探索稀疏自编码器鲁棒性之源
Towards Understanding the Robustness of Sparse Autoencoders
April 20, 2026
作者: Ahson Saiyed, Sabrina Sadiekh, Chirag Agarwal
cs.AI
摘要
大型语言模型(LLMs)仍易受基于优化的越狱攻击影响,这类攻击会利用模型内部的梯度结构。尽管稀疏自编码器(SAEs)被广泛用于可解释性研究,但其在鲁棒性方面的作用尚未得到充分探索。我们提出一项研究:在推理阶段将预训练的SAEs集成到Transformer残差流中,且不修改模型权重或阻断梯度。在涵盖四种模型架构(Gemma、LLaMA、Mistral、Qwen)和两种强白盒攻击(GCG、BEAST)及三项黑盒基准测试中,SAE增强模型相较于无防御基线实现了最高5倍的越狱成功率降低,并减少了跨模型攻击的可迁移性。
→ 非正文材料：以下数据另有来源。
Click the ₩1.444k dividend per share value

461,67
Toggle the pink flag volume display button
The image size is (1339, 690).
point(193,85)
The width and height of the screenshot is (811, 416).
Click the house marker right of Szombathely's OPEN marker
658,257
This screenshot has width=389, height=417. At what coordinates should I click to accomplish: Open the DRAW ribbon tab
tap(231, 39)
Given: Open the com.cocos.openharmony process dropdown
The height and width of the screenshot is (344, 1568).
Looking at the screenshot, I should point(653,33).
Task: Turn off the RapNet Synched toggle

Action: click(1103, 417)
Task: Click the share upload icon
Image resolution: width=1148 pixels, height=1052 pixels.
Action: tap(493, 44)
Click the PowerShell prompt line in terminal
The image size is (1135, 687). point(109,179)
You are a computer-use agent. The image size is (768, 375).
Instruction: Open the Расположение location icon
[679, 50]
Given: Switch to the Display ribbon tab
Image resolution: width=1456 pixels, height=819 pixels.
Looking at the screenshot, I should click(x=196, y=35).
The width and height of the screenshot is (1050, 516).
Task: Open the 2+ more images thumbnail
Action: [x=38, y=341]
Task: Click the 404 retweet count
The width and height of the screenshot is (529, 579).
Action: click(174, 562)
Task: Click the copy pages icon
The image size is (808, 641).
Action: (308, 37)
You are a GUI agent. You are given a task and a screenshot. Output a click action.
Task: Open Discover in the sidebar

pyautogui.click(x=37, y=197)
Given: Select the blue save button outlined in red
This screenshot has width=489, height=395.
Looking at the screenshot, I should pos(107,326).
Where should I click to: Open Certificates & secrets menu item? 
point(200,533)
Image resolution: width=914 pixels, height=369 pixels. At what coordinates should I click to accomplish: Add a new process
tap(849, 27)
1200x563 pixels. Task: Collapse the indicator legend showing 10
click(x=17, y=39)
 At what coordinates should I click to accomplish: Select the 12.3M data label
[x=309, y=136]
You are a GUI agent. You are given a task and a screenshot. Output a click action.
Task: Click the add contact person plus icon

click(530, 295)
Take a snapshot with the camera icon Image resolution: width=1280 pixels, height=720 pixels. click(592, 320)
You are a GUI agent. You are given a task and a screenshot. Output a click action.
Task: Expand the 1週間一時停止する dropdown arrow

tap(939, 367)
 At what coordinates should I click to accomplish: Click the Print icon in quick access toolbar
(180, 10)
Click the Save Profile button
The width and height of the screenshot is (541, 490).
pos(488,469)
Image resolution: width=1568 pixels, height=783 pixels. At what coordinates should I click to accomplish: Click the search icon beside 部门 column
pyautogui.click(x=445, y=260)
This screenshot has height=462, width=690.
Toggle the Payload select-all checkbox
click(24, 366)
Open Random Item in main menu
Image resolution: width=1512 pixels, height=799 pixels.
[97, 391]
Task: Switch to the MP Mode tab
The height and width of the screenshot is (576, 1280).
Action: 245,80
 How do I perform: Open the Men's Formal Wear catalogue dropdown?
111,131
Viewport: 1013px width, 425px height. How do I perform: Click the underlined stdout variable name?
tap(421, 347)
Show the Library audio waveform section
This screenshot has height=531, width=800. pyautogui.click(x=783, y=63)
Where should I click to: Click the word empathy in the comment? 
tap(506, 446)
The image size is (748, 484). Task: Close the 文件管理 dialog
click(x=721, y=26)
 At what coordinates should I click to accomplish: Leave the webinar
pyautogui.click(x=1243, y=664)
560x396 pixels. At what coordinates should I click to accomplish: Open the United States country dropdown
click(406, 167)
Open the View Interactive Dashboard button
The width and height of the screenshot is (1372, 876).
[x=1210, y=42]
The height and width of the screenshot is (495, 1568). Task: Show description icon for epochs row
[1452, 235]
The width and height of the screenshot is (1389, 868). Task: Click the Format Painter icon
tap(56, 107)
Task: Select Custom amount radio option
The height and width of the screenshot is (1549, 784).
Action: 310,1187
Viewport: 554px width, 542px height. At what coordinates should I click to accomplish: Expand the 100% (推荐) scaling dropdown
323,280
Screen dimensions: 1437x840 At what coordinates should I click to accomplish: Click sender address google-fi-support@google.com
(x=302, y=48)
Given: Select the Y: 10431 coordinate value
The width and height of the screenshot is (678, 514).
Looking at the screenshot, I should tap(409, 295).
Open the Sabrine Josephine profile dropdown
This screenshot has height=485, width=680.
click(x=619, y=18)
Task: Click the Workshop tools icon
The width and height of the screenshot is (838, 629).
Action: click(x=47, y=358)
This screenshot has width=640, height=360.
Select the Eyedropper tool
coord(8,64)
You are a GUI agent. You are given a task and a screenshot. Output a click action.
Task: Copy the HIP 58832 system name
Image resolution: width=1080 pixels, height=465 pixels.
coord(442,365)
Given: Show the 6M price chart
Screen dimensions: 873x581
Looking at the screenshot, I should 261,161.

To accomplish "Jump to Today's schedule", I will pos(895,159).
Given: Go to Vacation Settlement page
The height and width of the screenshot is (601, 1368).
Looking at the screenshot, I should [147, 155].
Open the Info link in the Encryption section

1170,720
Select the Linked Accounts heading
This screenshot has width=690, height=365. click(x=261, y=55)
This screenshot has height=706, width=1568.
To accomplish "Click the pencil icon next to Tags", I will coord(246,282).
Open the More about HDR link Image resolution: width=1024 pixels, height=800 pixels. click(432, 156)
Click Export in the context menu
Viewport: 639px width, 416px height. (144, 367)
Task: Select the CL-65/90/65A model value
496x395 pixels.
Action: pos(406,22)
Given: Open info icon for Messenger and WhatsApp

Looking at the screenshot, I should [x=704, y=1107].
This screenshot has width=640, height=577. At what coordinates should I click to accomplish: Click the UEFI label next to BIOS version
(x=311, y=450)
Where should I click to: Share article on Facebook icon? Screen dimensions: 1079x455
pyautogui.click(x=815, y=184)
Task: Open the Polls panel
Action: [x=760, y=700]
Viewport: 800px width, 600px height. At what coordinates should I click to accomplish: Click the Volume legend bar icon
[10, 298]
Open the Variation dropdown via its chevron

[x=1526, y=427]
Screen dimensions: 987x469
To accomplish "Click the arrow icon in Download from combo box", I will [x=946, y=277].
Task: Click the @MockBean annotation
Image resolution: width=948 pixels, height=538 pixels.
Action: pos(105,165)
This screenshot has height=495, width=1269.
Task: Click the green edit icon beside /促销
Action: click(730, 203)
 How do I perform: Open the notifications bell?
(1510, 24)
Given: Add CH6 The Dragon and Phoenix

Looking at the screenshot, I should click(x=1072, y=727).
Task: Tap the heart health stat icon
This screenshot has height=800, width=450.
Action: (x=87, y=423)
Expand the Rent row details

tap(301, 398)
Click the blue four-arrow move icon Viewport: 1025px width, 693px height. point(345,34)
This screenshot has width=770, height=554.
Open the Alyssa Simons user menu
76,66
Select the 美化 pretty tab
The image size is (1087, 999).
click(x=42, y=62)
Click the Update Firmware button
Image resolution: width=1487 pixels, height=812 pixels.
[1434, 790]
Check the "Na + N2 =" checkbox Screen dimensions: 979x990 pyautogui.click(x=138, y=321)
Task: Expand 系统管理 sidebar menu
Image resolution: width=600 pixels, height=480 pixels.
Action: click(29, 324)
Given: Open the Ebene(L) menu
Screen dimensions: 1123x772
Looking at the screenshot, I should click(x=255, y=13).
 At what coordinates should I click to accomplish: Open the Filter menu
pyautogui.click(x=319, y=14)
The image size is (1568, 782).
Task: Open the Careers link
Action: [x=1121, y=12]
参数消融实验表明:(i)L0稀疏度与攻击成功率存在单调剂量效应关系;(ii)存在层依赖的防御-效用权衡,其中中间层能平衡鲁棒性与正常性能。这些发现与表征瓶颈假说一致:稀疏投影重构了被越狱攻击利用的优化几何空间。
English
Large Language Models (LLMs) remain vulnerable to optimization-based jailbreak attacks that exploit internal gradient structure. While Sparse Autoencoders (SAEs) are widely used for interpretability, their robustness implications remain underexplored. We present a study of integrating pretrained SAEs into transformer residual streams at inference time, without modifying model weights or blocking gradients. Across four model families (Gemma, LLaMA, Mistral, Qwen) and two strong white-box attacks (GCG, BEAST) plus three black-box benchmarks, SAE-augmented models achieve up to a 5x reduction in jailbreak success rate relative to the undefended baseline and reduce cross-model attack transferability. Parametric ablations reveal (i) a monotonic dose-response relationship between L0 sparsity and attack success rate, and (ii) a layer-dependent defense-utility tradeoff, where intermediate layers balance robustness and clean performance. These findings are consistent with a representational bottleneck hypothesis: sparse projection reshapes the optimization geometry exploited by jailbreak attacks.